While this chart doesn’t by itself indicate whether the “the contribution rate is steady, accelerating or decelerating,” as de Vries highlights, it does indicate dramatic growth in R’s utility. Ironically, one of the hardest tasks when using R is now finding the best packages for a particular task, given the volume of packages available.

Indeed, one of the unintended genius moves of the R core development team was to open up R development through the package system, as John Fox describes: “In a sense, the package system — like version control — is a technological solution to a social problem: how to invite, motivate, and coordinate the activity of hundreds of volunteers without overwhelming the resources of the Core team.”
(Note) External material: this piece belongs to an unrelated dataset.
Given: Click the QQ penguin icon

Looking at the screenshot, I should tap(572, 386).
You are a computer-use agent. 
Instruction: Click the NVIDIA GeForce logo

Popular with the data crowd

Today, R is tied with Python among programming languages used for data analytics, as a 2015 O’Reilly survey found. For its part, Python is now up to nearly 80,000 packages, as Python developer Matt Harrison pointed out to me.

As he states, “Great communities aid adoption.”

We should expect this to continue. Last year, the R Consortium was formed to provide a way for companies to collaborate around R, beyond the less-commercial community work done by the R Foundation. At that time, Linux Foundation Executive Director Jim Zemlin captured the ethos that fuels R development: “Millions of data scientists and academic researchers use R language every day and want to collaborate with their peers to share visualization and analysis techniques.”

Open source tends to work in disciplines with a broad talent pool of people with an interest in and aptitude for sharing code. This describes the R community quite well: a technical community with the ability to build R packages and a natural propensity to share that work. And at the rate that the R community shares, it’s hard to see how any single commercial entity can hope to compete long term.